- **Instructions to follow**
Tally the lines in the entries below that contain the string "This", and give only that number.

- **Task material**

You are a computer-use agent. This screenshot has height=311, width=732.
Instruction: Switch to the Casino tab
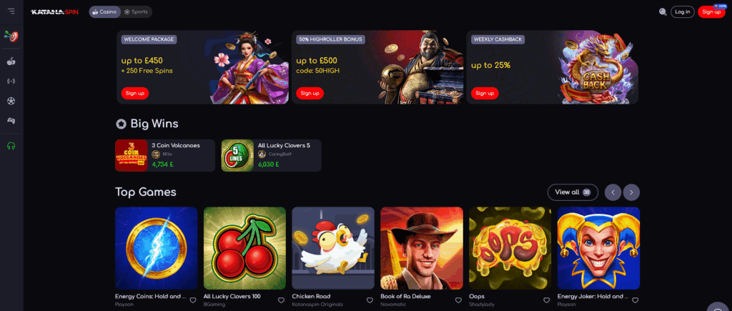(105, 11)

--

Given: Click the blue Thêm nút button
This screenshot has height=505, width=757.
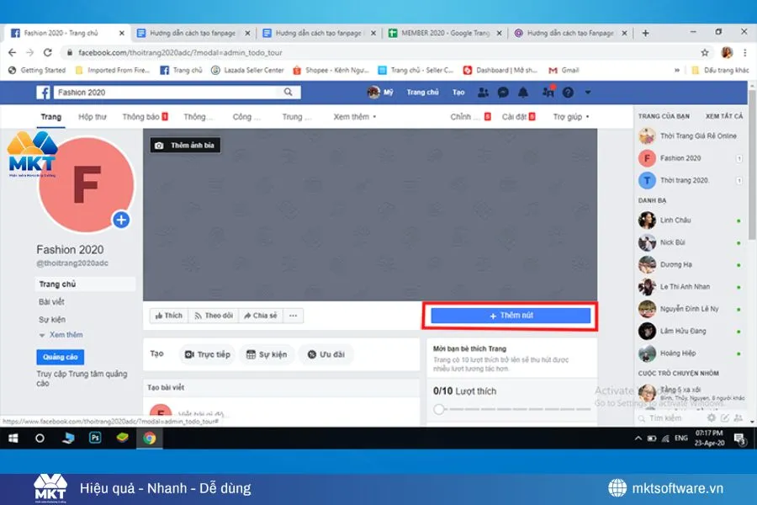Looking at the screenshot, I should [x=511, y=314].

- **Answer for the task**
2